In the passage on detection signatures below, what is the final step of the typical development process shown in Figure 1?

SELECTED EXTRACT.

--*--

While the lifecycle for a detection signature is dependent on the organization’s prioritization and resources, just as critical as the signature itself is assuring that the signatures would (1) function properly on deployment and, (2) continue to function properly throughout their deployment. This post provides a solution for utilizing synthetic events for the purpose of validating signature integrity and functionality, with the goal of achieving continuous assurance of a system’s detection signatures.
 
Assumptions in Detection
 
Detection signatures are used in detection platforms (such as Security Incident Event Management [SIEM] platforms) to identify patterns in system, application, and user logs. An analyst or researcher identifies a potential vulnerability or detection coverage gap, reviews how that gap can be identified with their tooling, drafts detection signatures, and deploys those signatures to that detection tooling. As such, the process of developing and deploying detection signatures at most organizations is (typically) as follows:
 
narrow light purple rectangle with words typed in bold white font reading "Gather Intelligence -> Draft Detection Logic -> Build Detection -> Deploy Detection"
Figure 1: Typical Detection Signature Development Process
 
Although intelligence is reviewed and detection is ultimately deployed under this process, there are a few assumptions being made that may result in a lack of visibility in how the signature is performing in the tooling:
 
1. The signature logic is valid:
 
Does the deployed signature pattern match the reported intelligence?
 
If using a pattern-matching syntax (e.g., Regular Expressions), does the system fully support your pattern?
 
If you’re dealing with logical inclusionary/exclusionary statements, does order matter in the tool?

--*--

SUPPLIED RECORDS.
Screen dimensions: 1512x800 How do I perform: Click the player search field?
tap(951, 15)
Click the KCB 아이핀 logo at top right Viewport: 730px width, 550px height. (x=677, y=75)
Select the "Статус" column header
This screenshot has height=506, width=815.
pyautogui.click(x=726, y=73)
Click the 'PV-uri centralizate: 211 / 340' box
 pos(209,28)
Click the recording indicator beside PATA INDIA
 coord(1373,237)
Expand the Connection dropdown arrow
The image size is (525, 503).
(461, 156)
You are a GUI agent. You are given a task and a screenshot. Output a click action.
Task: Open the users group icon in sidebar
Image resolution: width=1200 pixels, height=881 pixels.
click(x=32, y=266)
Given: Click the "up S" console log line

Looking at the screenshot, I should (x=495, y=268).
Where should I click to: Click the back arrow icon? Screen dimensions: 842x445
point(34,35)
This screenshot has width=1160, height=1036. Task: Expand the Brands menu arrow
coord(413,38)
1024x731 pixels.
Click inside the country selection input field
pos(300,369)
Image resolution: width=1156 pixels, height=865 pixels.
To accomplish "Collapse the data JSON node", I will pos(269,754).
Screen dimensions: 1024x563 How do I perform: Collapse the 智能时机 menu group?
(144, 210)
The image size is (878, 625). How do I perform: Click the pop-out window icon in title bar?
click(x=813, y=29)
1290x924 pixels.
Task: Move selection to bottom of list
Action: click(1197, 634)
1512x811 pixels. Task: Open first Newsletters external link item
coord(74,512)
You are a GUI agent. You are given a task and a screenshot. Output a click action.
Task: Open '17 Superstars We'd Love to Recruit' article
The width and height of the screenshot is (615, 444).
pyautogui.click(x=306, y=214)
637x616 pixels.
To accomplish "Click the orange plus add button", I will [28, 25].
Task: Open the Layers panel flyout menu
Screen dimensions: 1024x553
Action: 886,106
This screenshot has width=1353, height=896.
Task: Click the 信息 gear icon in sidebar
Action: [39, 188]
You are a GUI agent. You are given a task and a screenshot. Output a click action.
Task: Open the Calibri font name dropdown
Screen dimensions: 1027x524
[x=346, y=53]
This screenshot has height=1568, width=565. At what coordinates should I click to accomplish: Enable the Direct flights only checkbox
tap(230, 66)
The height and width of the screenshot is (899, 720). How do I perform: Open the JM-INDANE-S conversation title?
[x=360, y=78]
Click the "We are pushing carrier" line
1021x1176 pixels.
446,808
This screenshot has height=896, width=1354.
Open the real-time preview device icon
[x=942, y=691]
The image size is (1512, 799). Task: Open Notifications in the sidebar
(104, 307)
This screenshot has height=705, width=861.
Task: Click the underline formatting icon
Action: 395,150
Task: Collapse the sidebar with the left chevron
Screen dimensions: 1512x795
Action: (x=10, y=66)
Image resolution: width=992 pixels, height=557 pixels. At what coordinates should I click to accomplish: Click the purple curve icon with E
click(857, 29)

--*--

CORRECT OUTPUT.
Deploy Detection.